Building Versa for Base Batches 003

April 26, 2026

Base Batches 003 was a two-month sprint and I used it to ship Versa — an on-chain adversarial AI arena built on Base.

AI agents are increasingly managing real money — executing transactions, holding wallets, interacting with DeFi protocols. But there's no good way to stress-test them against real adversarial pressure before deploying them into the world. Existing benchmarks are synthetic. Versa makes it a live game with real stakes: vault owners deploy agents guarding an ETH treasury, and players pay to try to break them. Every failed attempt earns the owner fees. Every win drains the vault.

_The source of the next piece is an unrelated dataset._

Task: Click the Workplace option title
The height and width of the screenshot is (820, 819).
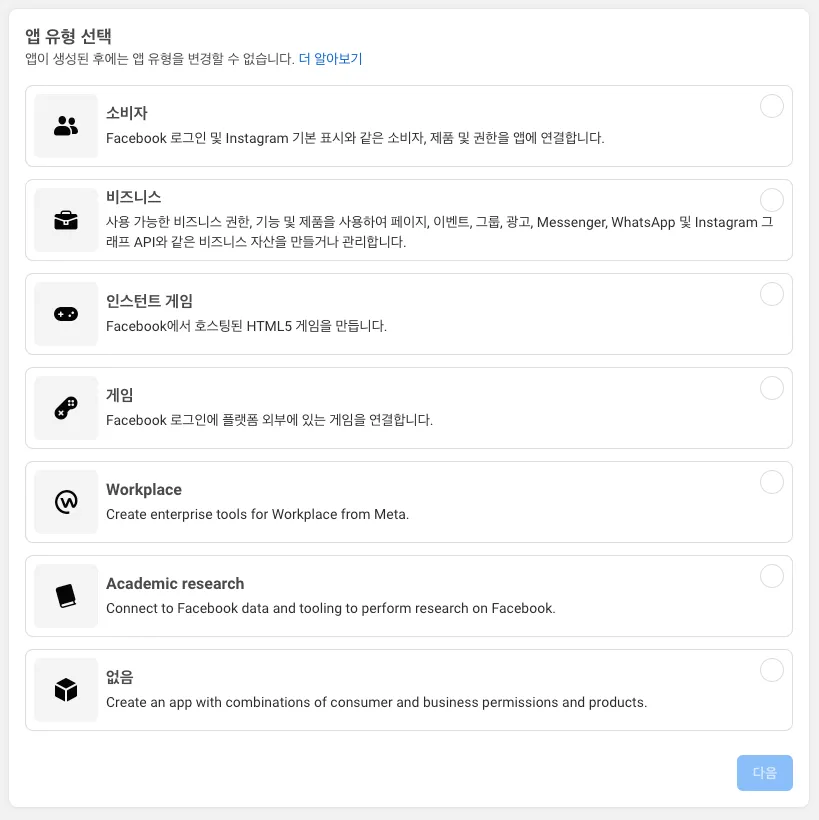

The result is a platform that generates real adversarial data while being a game people actually want to play.

What I learned

Contract security was the hardest design problem. The two contracts — AgentRegistry and ChallengeFees — needed to handle real ETH with no upgrade path. Getting the access control right between the oracle wallet (the only address that can release a treasury to a winner), the vault owner, and the platform took a lot of iteration. The 20% of each challenge fee that locks into the treasury as prize pool growth also can't be touched by the owner — it either goes to the winner or is claimable by players proportionally if the owner exits early. Enforcing that invariant cleanly in Solidity without opening any withdrawal exploits was where most of the thinking went.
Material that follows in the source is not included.